There still have to be emails she sent to people. Are you telling me all the Hillary emails were sent to people and NO ONE WILL TALK? Hello….

That server had to be connected to a public network – Clintons do not have their own lines. ANd there has to be nw backups somewhere. I’m not buying the “can’t find them” – I know, this is different than Lois Lerner. At the time, everyone said there were not backups – I said there were. Guess what – there are.

And, who can read 32000+ emails in a few days – man do they take us for chumps.

MN J on March 16, 2015 at 10:16 PM

This latest story is a mistake for Hillary. By saying they didn’t actually read all the emails, they have an excuse when something related to her job at the state department inevitably turns up. She could just say “Sorry, that email about Benghazi just didn’t pop up in a key word search”. Would it sound stupid? Of course, but it wouldn’t be admitting any violation of the law. Now when that unfortunate email comes out, it will look even worse.

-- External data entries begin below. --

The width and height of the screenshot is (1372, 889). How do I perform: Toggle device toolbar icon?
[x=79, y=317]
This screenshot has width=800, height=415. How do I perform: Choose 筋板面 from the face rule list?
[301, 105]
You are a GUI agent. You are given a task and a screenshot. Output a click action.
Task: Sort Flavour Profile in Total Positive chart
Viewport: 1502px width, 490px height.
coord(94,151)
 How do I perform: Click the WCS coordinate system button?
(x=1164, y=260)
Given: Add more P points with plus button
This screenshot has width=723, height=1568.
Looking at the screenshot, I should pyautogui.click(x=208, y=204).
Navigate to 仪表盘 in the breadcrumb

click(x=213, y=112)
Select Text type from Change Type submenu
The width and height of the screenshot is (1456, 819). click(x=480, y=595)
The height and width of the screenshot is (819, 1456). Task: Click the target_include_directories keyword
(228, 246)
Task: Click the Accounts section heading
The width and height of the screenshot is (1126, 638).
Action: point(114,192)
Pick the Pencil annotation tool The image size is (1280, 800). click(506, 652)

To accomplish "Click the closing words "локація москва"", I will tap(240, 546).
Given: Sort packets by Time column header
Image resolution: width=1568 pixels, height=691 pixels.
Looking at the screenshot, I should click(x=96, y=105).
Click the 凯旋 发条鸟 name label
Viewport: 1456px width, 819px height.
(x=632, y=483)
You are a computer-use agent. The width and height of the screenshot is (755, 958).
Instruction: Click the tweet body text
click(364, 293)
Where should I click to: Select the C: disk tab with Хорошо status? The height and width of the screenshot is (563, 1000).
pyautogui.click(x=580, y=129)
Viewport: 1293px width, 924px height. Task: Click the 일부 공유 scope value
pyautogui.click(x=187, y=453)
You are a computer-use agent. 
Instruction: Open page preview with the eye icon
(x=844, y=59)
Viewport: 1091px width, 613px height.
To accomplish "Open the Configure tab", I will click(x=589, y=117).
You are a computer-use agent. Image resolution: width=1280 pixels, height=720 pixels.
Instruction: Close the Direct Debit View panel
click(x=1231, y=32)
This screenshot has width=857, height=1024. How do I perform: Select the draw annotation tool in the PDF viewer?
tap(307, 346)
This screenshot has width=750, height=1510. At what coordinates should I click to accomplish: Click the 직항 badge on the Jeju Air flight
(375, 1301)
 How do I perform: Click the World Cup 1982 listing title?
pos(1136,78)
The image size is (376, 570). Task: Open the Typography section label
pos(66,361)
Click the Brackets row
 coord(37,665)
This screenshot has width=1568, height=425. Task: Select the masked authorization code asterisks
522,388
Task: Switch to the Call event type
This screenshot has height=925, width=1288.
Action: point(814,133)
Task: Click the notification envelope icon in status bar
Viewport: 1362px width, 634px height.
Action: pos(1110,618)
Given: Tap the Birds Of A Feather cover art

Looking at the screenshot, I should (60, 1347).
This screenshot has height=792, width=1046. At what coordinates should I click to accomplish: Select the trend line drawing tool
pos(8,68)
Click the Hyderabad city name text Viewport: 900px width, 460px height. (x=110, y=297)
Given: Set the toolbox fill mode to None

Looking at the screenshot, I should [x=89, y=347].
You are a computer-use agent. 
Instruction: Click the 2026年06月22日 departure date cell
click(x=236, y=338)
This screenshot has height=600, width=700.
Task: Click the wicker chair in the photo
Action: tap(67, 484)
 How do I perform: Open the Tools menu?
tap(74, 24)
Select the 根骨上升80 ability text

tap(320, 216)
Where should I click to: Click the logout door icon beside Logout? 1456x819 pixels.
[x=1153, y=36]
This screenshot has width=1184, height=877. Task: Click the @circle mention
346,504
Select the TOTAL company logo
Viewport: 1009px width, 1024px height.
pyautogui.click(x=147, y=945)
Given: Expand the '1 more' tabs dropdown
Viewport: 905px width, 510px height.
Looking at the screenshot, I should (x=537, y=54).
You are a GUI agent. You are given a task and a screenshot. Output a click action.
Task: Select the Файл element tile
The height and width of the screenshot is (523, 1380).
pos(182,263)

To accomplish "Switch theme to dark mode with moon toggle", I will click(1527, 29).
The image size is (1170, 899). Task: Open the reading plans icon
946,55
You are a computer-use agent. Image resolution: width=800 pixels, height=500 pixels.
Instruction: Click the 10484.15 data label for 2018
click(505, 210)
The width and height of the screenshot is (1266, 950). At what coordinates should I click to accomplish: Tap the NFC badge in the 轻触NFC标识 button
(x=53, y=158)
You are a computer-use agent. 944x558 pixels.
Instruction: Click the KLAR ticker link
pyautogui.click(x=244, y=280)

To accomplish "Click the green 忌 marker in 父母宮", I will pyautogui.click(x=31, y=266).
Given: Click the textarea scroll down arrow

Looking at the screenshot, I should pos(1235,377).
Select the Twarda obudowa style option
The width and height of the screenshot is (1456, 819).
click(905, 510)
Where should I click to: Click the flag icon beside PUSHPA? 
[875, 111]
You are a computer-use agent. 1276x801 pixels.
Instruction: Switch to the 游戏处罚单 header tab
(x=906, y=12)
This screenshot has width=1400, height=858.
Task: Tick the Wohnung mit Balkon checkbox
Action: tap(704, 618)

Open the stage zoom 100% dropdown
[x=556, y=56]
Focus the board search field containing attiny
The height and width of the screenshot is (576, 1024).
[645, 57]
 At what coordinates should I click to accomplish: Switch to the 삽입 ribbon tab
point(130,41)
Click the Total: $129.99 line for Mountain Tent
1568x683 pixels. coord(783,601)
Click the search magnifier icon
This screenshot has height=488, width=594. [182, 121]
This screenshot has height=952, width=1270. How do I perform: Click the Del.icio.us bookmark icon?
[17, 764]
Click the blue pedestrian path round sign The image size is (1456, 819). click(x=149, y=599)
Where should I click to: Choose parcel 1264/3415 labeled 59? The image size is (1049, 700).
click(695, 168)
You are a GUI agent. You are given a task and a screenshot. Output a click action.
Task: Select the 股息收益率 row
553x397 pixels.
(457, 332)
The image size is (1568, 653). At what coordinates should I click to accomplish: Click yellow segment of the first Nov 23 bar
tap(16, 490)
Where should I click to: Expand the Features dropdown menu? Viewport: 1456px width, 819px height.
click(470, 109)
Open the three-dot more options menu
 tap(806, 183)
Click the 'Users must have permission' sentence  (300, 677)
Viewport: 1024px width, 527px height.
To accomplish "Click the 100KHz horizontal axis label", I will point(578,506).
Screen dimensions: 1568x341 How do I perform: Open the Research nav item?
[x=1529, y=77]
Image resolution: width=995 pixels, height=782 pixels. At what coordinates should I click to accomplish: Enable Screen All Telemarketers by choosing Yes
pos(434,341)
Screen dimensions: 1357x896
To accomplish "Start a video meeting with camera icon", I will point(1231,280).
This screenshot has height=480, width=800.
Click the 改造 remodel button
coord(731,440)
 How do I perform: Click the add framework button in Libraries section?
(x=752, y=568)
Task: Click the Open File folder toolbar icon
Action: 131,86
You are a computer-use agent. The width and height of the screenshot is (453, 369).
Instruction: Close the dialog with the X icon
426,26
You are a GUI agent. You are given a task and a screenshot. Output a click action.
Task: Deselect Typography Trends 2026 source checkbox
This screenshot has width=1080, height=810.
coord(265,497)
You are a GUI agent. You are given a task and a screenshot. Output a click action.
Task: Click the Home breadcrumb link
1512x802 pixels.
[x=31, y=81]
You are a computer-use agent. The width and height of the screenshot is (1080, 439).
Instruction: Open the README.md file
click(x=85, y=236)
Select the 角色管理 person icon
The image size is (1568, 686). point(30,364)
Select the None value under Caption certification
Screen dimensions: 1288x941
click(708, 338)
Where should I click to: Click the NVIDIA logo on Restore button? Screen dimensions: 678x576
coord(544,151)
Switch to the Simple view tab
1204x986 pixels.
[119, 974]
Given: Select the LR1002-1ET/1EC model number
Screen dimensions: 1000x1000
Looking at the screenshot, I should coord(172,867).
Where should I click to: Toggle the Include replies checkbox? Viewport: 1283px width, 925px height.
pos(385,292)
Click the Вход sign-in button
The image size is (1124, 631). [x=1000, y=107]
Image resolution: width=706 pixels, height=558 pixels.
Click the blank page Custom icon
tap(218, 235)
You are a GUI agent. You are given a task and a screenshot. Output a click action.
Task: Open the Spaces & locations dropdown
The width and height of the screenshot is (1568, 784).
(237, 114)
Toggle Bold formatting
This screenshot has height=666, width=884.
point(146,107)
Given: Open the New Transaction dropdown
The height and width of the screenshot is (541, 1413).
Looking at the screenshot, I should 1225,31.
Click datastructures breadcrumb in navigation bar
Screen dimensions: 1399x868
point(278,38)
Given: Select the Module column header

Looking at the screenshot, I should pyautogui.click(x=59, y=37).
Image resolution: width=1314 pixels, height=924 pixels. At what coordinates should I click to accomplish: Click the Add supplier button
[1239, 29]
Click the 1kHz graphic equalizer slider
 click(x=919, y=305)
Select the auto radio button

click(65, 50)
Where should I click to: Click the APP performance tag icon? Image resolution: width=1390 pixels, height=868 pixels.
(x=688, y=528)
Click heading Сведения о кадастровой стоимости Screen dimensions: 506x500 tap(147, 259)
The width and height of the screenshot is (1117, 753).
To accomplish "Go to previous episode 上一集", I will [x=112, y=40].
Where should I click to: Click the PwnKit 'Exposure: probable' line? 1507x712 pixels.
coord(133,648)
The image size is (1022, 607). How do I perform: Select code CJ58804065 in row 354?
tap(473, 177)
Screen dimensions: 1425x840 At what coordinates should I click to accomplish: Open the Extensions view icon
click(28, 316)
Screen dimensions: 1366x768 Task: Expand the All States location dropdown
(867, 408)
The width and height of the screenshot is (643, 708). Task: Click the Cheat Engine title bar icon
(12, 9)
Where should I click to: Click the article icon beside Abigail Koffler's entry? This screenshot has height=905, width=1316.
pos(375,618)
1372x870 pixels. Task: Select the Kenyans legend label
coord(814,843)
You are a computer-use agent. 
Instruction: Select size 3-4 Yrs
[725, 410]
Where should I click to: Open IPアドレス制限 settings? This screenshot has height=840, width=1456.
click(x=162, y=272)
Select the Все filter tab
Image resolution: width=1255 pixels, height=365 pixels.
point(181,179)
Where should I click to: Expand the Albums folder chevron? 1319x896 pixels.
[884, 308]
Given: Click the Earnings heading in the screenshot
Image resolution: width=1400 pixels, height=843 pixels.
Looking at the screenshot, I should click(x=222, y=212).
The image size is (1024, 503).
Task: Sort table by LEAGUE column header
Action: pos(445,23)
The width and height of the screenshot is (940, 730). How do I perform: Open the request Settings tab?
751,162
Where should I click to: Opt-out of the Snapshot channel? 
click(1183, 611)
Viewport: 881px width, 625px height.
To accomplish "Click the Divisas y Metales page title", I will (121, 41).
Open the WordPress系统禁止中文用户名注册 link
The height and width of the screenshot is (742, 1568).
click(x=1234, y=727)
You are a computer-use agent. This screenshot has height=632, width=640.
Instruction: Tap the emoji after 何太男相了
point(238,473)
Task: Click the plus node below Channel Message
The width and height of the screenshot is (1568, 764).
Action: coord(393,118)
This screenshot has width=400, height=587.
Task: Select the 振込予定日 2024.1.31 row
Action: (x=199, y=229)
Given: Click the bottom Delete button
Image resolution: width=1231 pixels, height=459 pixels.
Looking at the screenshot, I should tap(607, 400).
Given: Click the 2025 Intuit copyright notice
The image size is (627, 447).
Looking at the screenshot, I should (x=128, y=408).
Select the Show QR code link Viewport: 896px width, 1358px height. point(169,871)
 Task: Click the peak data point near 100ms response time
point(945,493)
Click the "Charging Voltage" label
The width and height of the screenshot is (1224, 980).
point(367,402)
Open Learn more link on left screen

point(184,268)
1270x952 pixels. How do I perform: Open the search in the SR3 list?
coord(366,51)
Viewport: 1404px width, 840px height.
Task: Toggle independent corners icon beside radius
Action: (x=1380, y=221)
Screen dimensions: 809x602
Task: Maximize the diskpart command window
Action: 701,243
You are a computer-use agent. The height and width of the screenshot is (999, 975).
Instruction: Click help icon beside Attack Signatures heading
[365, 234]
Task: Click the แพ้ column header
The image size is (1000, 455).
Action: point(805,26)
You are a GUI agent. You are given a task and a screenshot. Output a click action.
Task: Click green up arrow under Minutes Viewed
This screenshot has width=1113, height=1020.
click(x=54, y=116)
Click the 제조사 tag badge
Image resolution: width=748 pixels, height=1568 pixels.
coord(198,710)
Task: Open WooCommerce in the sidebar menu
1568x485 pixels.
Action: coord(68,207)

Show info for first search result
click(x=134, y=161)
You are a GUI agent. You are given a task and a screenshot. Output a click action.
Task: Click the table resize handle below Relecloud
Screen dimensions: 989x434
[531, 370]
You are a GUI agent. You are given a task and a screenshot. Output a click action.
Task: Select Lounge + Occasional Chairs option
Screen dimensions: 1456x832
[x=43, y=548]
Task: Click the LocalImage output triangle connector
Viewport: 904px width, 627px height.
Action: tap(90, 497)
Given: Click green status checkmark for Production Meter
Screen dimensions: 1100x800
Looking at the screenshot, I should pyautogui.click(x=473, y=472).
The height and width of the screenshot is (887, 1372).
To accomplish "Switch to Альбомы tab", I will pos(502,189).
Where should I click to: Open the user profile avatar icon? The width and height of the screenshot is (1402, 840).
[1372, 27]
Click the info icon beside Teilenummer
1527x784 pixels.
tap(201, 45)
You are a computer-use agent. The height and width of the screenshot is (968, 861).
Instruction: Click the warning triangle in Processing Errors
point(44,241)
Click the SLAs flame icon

Mahna Mahna on March 16, 2015 at 10:51 PM

My employer recently approved the use of personal smartphones/tablets for work email, calling the program BYOD (Bring Your Own Device). The key issues are:

~ The device must be capable of archiving email, even if the only method of receipt is webmail
~ The work email address must not be used for personal communications
~ Any personal email address accessed on the device must not be used for work communications
~ At the discretion of the company, the communications contents of the entire device may be wiped
~ As long as the device is in use for work purposes, it is considered joint property of the individual and the company
~ Upon separation from the company, the device must be delivered for extraction and deletion of all work-related information, which is to be conducted by the company, not permitted to be conducted by the departing employee

While I’m far too information-sensitive to go along with this plan, I find the terms perfectly within the company’s right to demand as the employer. If you want to avoid having two phones, this is what you get to deal with.

Once a single official U.S. government email was delivered from Hillary using that system, it should be considered no longer personal property. I can’t believe this is even at question. If the military has probable cause to believe that an unauthorized official communication was delivered from a personal computer using a personal email account, you can be sure it would be siezed, verified, anything official copied, and sanitized (destroyed).

Is the senior diplomatic envoy of this nation subject to less scrutiny than a low-ranking military member? That would be some imbalance. . .

Freelancer on March 17, 2015 at 12:16 AM

“… I just can’t trust her lawyers to make the determination …”

… and I’m sure her lawyers all have the proper security clearances to review her emails.

J_Crater on March 17, 2015 at 8:16 AM

Of the many things awry with Hillary’s email non-testimony, there are further issues:

1. How many normal employees use up half of their email bandwidth with “personal” matters? If anyone did that in real-life it would have been noticed long before other issues came up.
2. 32000 emails? Very doubtful that Hillary authored 32000 emails in 4 years. Executives generally write much fewer emails than their subordinates. Studies of email behavior may have been done, and in my own case, I receive 8 times as many emails as I author, and I’m no slouch. I don’t believe these numbers – they are pulled from the air.

These lies are intended to give a gloss of believability to the brutal possibility that Hillary may have conducted significant illegal activity on her “private” server.

Potential breach of national security probably pales in comparison to the content of the redacted traffic.